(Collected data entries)

┏━━

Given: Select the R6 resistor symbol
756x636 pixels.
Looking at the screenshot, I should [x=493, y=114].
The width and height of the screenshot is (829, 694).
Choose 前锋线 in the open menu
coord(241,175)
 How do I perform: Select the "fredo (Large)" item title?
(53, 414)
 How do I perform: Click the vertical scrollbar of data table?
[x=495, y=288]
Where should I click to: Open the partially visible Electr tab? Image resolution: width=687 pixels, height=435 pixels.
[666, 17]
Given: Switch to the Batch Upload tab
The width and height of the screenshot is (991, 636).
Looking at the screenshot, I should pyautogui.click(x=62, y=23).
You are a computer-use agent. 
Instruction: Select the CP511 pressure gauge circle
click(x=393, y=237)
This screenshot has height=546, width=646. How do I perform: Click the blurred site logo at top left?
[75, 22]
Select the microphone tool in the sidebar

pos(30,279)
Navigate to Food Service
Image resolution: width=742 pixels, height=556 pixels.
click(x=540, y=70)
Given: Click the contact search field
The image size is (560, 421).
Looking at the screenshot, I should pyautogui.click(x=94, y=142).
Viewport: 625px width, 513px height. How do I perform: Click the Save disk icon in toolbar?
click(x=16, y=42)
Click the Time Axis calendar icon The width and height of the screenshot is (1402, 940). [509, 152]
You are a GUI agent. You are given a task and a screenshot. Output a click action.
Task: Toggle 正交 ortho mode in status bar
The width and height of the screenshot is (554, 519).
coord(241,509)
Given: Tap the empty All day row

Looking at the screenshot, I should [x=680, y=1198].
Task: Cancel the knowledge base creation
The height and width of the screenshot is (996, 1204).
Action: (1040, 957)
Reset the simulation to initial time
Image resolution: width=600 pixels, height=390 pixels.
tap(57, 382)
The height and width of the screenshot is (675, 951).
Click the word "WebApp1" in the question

┗━━

WORK TO BE COMPLETED: Each entry above has to be duplicated exactly as it stands.

REPLY TO THE TASK:
Given: Select the R6 resistor symbol
756x636 pixels.
Looking at the screenshot, I should [x=493, y=114].
The width and height of the screenshot is (829, 694).
Choose 前锋线 in the open menu
coord(241,175)
 How do I perform: Select the "fredo (Large)" item title?
(53, 414)
 How do I perform: Click the vertical scrollbar of data table?
[x=495, y=288]
Where should I click to: Open the partially visible Electr tab? Image resolution: width=687 pixels, height=435 pixels.
[666, 17]
Given: Switch to the Batch Upload tab
The width and height of the screenshot is (991, 636).
Looking at the screenshot, I should pyautogui.click(x=62, y=23).
You are a computer-use agent. 
Instruction: Select the CP511 pressure gauge circle
click(x=393, y=237)
This screenshot has height=546, width=646. How do I perform: Click the blurred site logo at top left?
[75, 22]
Select the microphone tool in the sidebar

pos(30,279)
Navigate to Food Service
Image resolution: width=742 pixels, height=556 pixels.
click(x=540, y=70)
Given: Click the contact search field
The image size is (560, 421).
Looking at the screenshot, I should pyautogui.click(x=94, y=142).
Viewport: 625px width, 513px height. How do I perform: Click the Save disk icon in toolbar?
click(x=16, y=42)
Click the Time Axis calendar icon The width and height of the screenshot is (1402, 940). [509, 152]
You are a GUI agent. You are given a task and a screenshot. Output a click action.
Task: Toggle 正交 ortho mode in status bar
The width and height of the screenshot is (554, 519).
coord(241,509)
Given: Tap the empty All day row

Looking at the screenshot, I should [x=680, y=1198].
Task: Cancel the knowledge base creation
The height and width of the screenshot is (996, 1204).
Action: (1040, 957)
Reset the simulation to initial time
Image resolution: width=600 pixels, height=390 pixels.
tap(57, 382)
The height and width of the screenshot is (675, 951).
Click the word "WebApp1" in the question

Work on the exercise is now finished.